Therriault said the bill is a reaction to court cases and is constructed
cautiously to avoid constitutional issues that courts might be looking at.
"We're talking about freedom of speech here. ... It's frustrating to me we
can't actually ban this, but you run up against the United States
Constitution."
But Rep. John Davies, a Fairbanks Democrat, said that groups can speak all
they want but should have to say whose money enabled them to do so.
Otherwise, the campaign money "becomes laundered, in effect," Davies said.
Knowles issued an angry statement following the override.
"This action comes as little surprise as the Republican-backed, mis-named
'Americans for Job Security' initiated its third round of negative attack
ads in the Alaska media," he said. "The Republican super-majority in the
Legislature predictably flexed its muscle to open wide the floodgates of
soft money."
Citizens will turn to the initiative and referendum process in response to
"this underhanded, mudslinging, machine politics," Knowles predicted.

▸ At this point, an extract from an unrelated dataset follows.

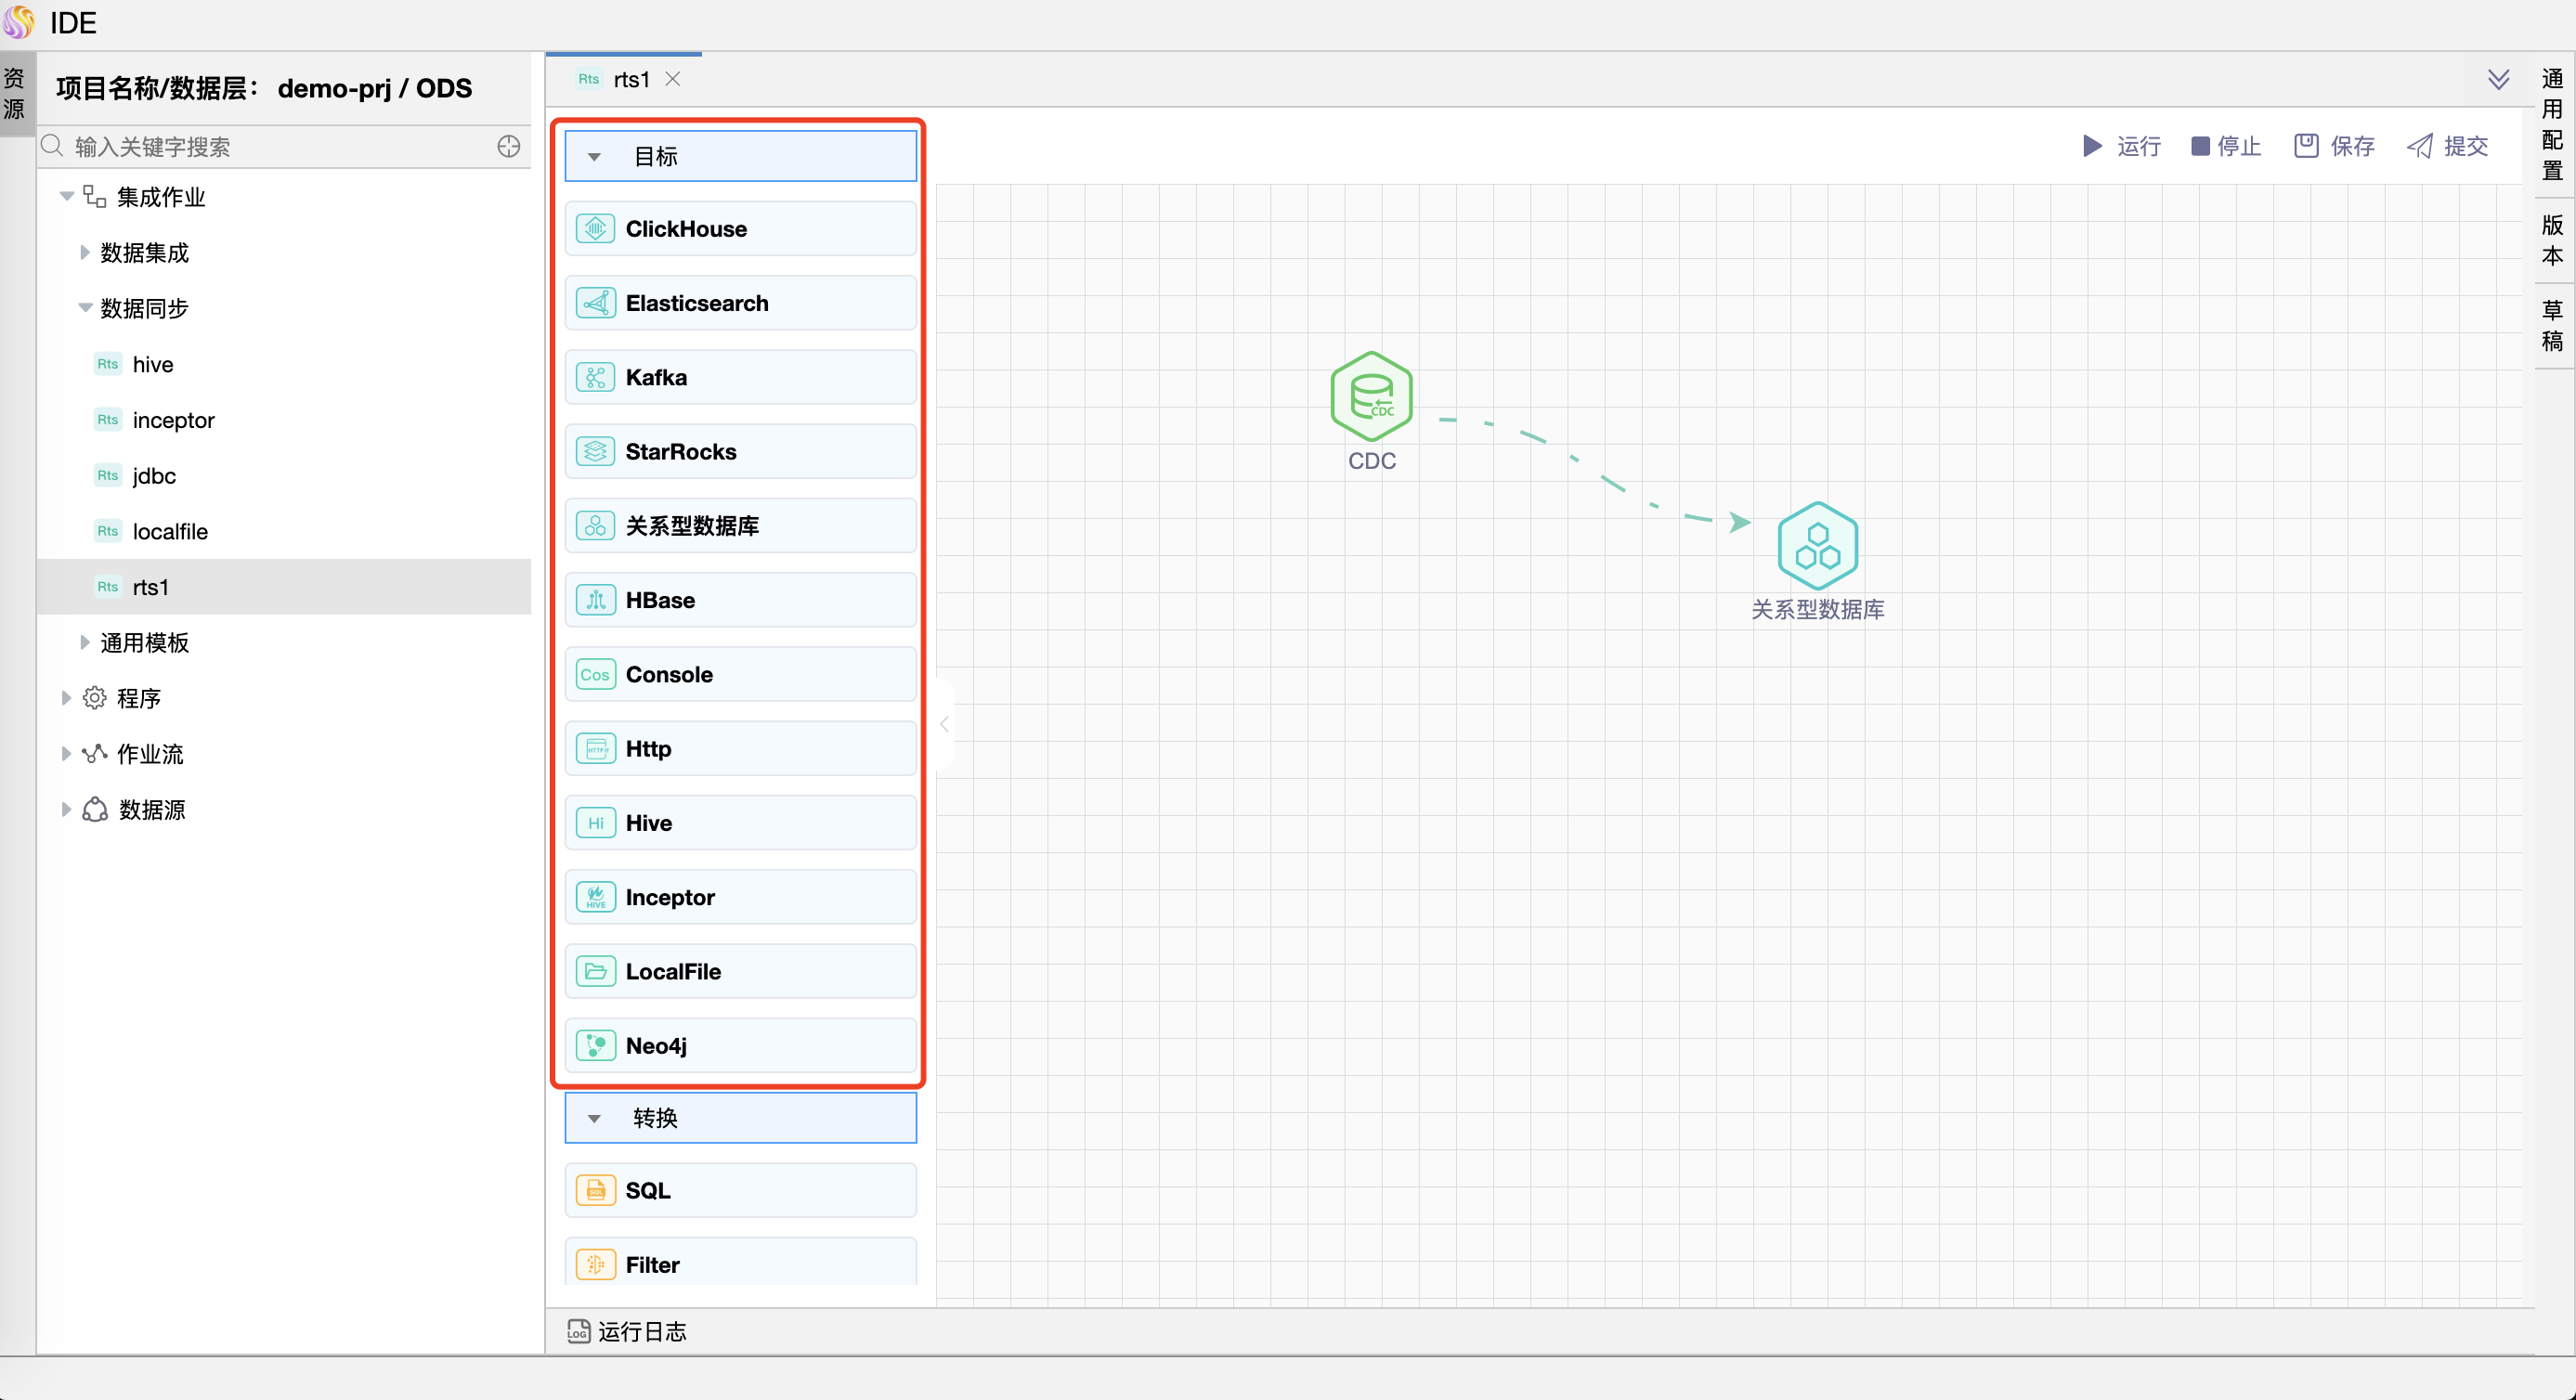Click the CDC node on canvas
Viewport: 2576px width, 1400px height.
pyautogui.click(x=1371, y=397)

Meanwhile, on funding for the Pioneers' and Veterans' Homes, the House
Republican caucus apparently doesn't plan to grant the governor's request
for $2.6 million. The money would be used to fill up to 100 vacant beds by
hiring additional staff.
No hearings have been held, and House Finance Co-Chairman Eldon Mulder, an
Anchorage Republican, and State Affairs Chairman John Coghill, a North Pole
Republican, said it's unlikely the money will be appropriated.

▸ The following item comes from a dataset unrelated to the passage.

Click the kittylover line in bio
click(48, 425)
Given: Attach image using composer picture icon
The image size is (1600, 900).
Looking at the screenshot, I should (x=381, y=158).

Coghill said there are too many unanswered questions concerning the
availability of qualified staff to provide high-quality care in the
assisted-living homes, about federal rules and funding regarding veterans,
and about possible changes in the overall mission of the homes.
Knowles and leaders of several veterans organizations held a press
conference today to restate their call for the Legislature to provide the
money. There are 180 people on an active waiting list to get into the homes,
said Jim Duncan, commissioner of administration.

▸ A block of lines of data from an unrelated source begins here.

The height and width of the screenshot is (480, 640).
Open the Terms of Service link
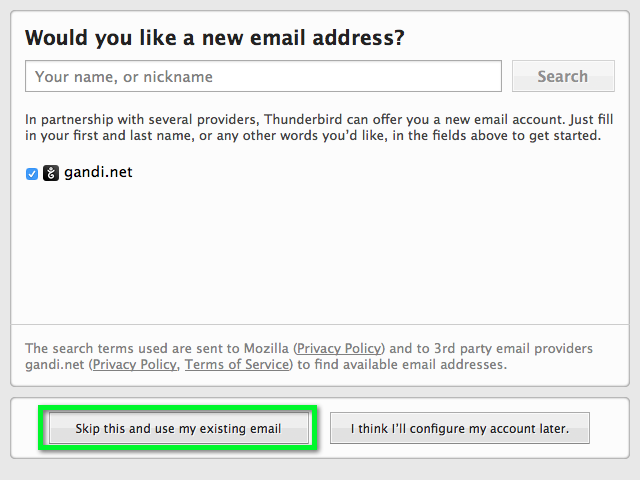(x=237, y=364)
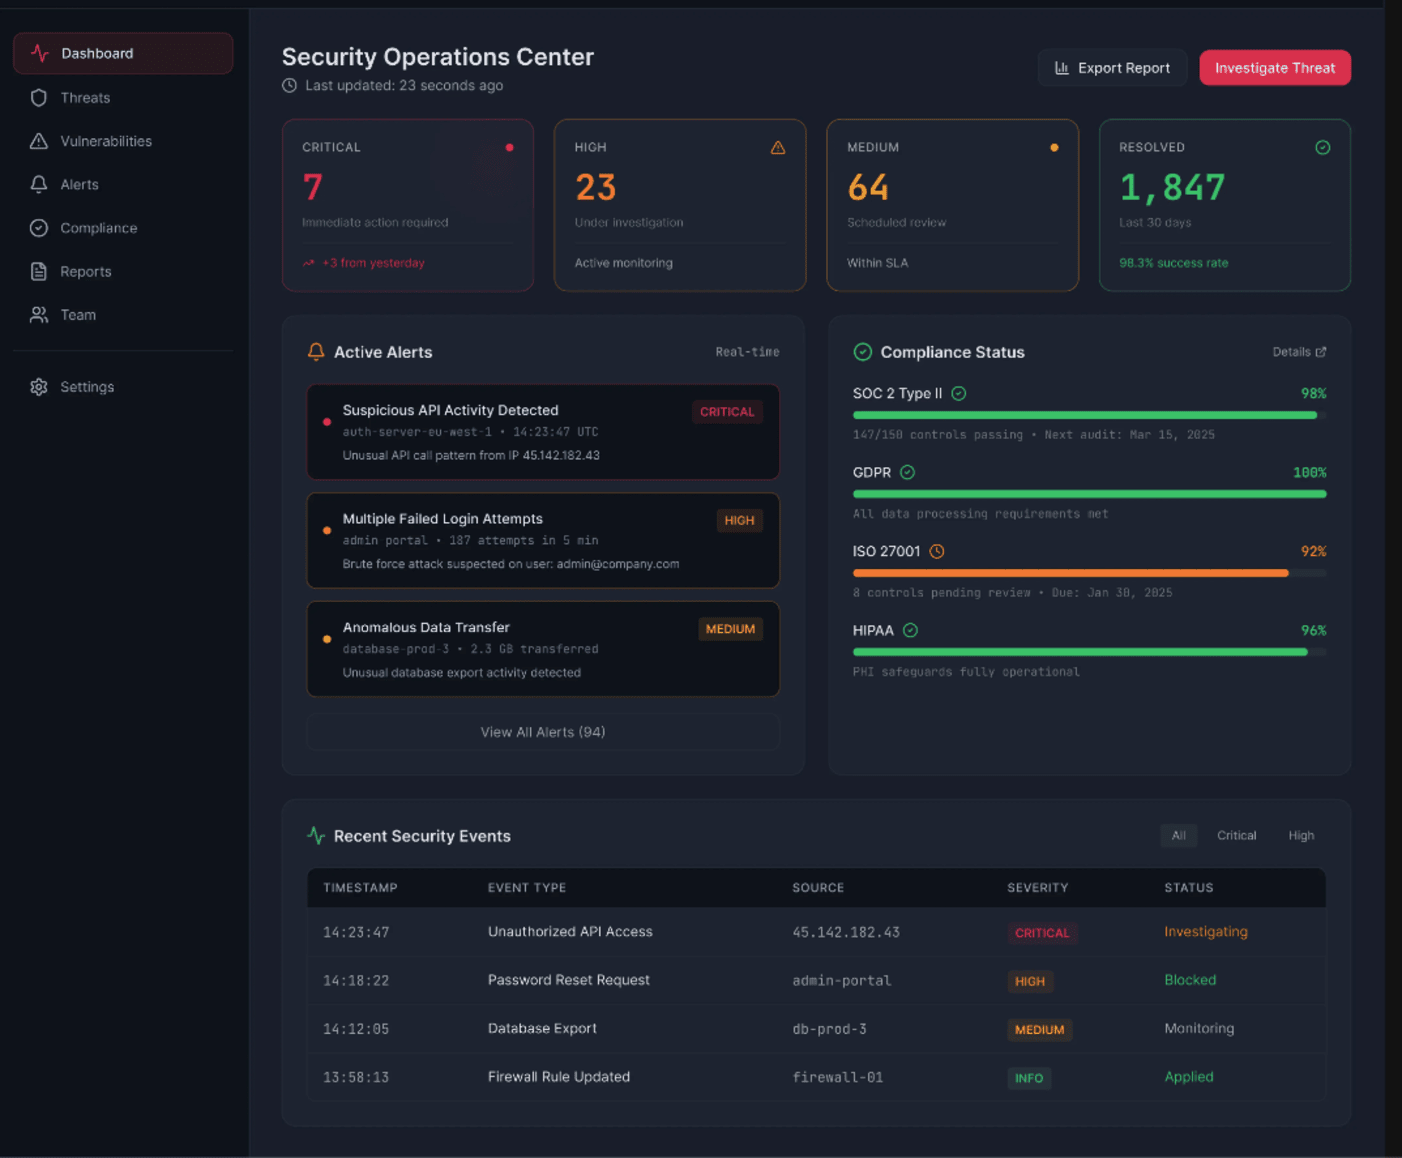The height and width of the screenshot is (1158, 1402).
Task: Click the Export Report button
Action: 1112,67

"They will address the issue, as far as I'm concerned," Knowles said. He
declined to say whether that was a threat to call another special session if
legislators don't act. "This issue has been on the table for the Legislature
for two years."
Senate Minority Leader Johnny Ellis, an Anchorage Democrat, said he has
resisted making a "discharge motion" to force the vets bill on to the Senate
floor, but he encouraged Republicans, who were to have a closed-door caucus
tonight, to support the bill.
"I'm holding back because we're going to try to do this in a bipartisan,
cooperative manner," Ellis said.
Finally, a Senate subcommittee is looking this evening at park closures
implemented by the administration, which officials blamed on the
Legislature's cuts in operating funds.
Halford said there could be an agreement simply that the funds could be
included in a supplemental appropriations bill next year.
"The problem will be getting people to forget all the things they've thrown
at each other," he said.
King said he's not sure if such an agreement can be struck. "I guess we need
to hear more specifics from Halford's proposal. That's not the way they
usually do business."
Anchorage Democratic Rep. Eric Croft said that Republicans want to have it
both ways on budget cuts.
"I thought they wanted to cut government," he said. "I guess now we expect
cuts with no impact."
Rep. Scott Ogan, a Palmer Republican, was expected to show up at the hearing
with park closure signs he removed from a Matanuska-Susitna Borough
campground recently.
Senate Finance Co-Chairman Dave Donley, an Anchorage Republican, said he had
hoped to take a look at road maintenance cuts, as well, to see whether any
"accommodations" were possible. The proposed end of winter maintenance of
the Steese Highway from Mile 44 to Central has triggered a furious lobbying
campaign by residents of that northern community to keep the road open.
Donley said late this afternoon that there's no agreement yet and he didn't
think he would have a meeting on that issue tonight.